Pour cette newsletter du mois de juillet, nous recevons Alain Capmas, ancien président et bénévole d’Emmaüs Bougival (78), qui nous explique la création d’Emmaüs Europe.
J’ai été administrateur d’Emmaüs France et International et quand il y a eu la naissance d’Emmaüs Europe, j’en suis devenu administrateur. Sa création fut en 2007 […] et je suis également devenu trésorier. Ça a été passionnant parce que ça m’a permis de participer aux projets de développement. Les groupes étaient extrêmement rapides pour aider et donner de l’argent […]. Et Emmaüs Europe, ça a été la constatation que les groupes fonctionnaient de façon très collaborative, c’est-à-dire qu’il n’y avait aucune hiérarchie entre les groupes, ils avaient plutôt des relations d’entraide, d’échange. […]
Avant Emmaüs Europe, il n’y avait pas d’appellation Emmaüs autre qu’en France ?

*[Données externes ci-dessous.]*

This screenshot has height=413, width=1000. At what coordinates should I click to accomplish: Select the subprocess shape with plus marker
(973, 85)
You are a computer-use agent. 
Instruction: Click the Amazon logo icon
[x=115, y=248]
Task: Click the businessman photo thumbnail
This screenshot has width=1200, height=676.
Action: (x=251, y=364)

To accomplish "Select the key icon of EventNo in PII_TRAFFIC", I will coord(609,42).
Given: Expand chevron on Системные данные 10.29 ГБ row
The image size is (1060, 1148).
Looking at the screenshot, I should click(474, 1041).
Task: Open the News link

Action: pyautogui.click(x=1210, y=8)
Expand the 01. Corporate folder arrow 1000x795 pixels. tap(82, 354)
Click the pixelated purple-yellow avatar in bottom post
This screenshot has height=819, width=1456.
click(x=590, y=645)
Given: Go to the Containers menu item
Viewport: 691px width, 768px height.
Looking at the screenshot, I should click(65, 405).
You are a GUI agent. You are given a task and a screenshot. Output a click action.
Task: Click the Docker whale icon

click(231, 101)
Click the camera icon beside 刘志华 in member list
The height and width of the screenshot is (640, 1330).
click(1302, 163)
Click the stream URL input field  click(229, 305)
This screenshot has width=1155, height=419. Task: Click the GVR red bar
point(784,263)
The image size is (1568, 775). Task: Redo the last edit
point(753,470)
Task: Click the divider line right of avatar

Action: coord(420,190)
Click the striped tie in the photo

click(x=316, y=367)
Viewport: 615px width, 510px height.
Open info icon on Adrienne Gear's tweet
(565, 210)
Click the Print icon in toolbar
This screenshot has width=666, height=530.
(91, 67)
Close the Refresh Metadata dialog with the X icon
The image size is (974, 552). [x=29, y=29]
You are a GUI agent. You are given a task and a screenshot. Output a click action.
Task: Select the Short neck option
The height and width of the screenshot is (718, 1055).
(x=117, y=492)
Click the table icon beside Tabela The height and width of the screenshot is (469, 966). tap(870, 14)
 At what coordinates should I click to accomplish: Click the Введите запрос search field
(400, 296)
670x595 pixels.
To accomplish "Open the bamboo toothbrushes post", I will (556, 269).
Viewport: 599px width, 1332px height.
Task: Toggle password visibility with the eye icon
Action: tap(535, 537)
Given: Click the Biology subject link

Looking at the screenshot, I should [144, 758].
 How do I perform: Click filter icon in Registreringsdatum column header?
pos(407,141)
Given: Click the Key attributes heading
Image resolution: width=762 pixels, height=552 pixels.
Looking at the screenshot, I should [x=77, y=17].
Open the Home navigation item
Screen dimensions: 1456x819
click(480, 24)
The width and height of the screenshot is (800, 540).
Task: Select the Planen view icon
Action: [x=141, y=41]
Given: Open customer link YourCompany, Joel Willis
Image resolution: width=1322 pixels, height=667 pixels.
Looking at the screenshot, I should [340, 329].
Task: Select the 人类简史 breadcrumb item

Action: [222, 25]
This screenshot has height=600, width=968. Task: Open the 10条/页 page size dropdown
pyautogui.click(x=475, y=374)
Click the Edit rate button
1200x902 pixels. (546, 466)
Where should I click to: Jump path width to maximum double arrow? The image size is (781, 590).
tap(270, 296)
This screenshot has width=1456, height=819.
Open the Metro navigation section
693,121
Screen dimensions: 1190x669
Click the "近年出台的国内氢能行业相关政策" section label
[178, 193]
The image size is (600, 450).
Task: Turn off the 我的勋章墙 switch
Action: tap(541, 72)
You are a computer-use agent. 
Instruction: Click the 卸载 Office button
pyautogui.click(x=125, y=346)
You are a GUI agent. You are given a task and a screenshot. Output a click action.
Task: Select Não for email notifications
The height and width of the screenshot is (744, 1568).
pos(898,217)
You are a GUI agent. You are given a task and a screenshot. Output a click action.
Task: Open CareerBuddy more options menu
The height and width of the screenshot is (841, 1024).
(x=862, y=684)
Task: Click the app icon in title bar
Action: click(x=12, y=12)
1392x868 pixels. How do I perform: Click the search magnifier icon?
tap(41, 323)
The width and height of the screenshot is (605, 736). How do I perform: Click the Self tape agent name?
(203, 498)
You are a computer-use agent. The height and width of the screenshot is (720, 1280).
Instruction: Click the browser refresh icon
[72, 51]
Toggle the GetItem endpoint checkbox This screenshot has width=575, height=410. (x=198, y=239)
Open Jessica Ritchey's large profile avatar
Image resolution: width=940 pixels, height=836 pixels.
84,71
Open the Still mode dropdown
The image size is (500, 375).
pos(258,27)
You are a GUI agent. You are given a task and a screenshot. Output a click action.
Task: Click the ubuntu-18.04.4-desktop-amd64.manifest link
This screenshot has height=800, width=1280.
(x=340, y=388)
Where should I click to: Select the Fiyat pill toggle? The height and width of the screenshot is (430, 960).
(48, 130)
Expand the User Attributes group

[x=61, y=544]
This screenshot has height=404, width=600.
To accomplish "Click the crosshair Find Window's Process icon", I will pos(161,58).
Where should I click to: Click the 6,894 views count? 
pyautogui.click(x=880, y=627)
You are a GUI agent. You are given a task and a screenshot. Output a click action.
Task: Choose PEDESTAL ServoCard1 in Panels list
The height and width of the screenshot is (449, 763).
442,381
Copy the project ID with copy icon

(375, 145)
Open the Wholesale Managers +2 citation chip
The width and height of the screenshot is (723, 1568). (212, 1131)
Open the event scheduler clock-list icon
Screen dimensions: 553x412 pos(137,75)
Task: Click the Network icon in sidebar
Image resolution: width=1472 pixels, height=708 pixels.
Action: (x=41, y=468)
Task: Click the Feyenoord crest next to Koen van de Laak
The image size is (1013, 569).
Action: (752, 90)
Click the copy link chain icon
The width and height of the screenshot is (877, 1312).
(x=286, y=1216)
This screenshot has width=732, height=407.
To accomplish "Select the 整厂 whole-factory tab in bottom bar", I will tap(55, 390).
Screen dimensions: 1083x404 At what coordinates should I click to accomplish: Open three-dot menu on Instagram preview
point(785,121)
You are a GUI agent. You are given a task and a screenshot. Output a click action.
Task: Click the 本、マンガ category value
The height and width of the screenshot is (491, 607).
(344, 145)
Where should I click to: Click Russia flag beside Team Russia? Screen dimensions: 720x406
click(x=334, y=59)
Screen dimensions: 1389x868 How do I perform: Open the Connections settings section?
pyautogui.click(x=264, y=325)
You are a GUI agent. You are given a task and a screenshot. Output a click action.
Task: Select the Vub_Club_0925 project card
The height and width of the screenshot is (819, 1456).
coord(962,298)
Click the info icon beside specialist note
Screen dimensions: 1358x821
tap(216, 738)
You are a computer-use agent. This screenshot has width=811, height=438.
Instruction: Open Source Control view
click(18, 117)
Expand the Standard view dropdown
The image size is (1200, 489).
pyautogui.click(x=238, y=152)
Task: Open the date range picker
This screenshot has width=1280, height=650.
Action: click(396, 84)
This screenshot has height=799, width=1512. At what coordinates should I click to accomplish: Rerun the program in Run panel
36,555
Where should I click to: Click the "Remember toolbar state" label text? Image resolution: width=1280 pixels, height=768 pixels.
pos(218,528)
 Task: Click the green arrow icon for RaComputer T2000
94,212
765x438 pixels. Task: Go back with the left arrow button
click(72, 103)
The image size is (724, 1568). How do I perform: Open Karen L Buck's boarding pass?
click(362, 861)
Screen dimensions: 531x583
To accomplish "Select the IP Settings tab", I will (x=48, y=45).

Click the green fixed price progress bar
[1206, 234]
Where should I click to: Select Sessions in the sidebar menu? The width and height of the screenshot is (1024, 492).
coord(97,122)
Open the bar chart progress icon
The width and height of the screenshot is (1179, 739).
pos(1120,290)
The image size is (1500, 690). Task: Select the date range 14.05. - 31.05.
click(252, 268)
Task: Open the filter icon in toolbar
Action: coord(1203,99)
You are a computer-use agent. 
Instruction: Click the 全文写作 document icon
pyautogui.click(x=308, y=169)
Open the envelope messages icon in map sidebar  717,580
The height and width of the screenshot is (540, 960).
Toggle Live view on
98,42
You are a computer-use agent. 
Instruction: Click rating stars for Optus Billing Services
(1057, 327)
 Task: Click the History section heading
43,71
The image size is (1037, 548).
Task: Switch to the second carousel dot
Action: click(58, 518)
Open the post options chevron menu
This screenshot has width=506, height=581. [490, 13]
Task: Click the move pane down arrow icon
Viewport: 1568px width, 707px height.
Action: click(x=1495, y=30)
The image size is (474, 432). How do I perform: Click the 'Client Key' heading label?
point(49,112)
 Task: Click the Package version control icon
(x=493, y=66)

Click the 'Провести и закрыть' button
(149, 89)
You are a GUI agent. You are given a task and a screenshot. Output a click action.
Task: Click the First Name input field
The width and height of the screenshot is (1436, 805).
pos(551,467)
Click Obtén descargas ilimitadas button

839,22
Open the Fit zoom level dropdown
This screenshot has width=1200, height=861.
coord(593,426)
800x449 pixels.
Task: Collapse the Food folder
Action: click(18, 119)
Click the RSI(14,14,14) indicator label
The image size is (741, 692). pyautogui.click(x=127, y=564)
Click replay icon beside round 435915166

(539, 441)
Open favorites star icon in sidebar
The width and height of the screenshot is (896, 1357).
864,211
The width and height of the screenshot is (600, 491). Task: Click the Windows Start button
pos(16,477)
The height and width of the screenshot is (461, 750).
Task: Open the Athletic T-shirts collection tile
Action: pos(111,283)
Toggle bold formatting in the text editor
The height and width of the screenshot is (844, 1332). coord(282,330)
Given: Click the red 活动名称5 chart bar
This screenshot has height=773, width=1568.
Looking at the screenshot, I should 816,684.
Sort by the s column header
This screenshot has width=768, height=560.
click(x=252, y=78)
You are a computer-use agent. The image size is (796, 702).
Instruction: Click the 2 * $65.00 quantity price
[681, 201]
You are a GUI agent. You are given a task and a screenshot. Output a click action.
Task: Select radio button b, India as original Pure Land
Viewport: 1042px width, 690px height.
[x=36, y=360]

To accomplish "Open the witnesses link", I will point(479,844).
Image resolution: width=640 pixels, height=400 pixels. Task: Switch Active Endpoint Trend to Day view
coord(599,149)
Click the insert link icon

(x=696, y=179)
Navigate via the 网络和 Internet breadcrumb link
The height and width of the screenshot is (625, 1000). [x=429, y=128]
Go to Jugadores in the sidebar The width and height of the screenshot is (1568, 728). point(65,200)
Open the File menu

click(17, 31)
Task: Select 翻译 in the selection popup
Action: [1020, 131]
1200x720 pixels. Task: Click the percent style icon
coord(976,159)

En fait, la première création, c’était Emmaüs International. L’Abbé Pierre, […] était sur un ferry, le “Rio de la Plata”, il a coulé et il a été déclaré mort. Et il est ressorti de là et il s’est dit « je rencontre plein de groupes dans un tas de pays, il faut qu’ils se connaissent”.
Emmaüs France, ça a été une création beaucoup plus tardive, dans les années 80, alors que Emmaüs International c’était dans les années 60. Après ça, on a constaté qu’il y avait des groupes en Europe qui se créaient et que finalement, ils ne se connaissaient pas très bien. Emmaüs International avait décidé de faire une régionalisation : il y a des groupes Europe, Afrique, Asie et Amérique […]. Mais effectivement, l’Europe, c’était une création tardive et la réaction des groupes à l’Europe, c’était de dire :
“On ne veut pas une usine à gaz, on ne veut pas une structure hiérarchique qui va essayer de nous expliquer ce qu’on doit faire. On veut plutôt que vous nous aidiez à nous rencontrer, à travailler ensemble et à partager nos difficultés et de faire en sorte que l’on nous défende au niveau européen”.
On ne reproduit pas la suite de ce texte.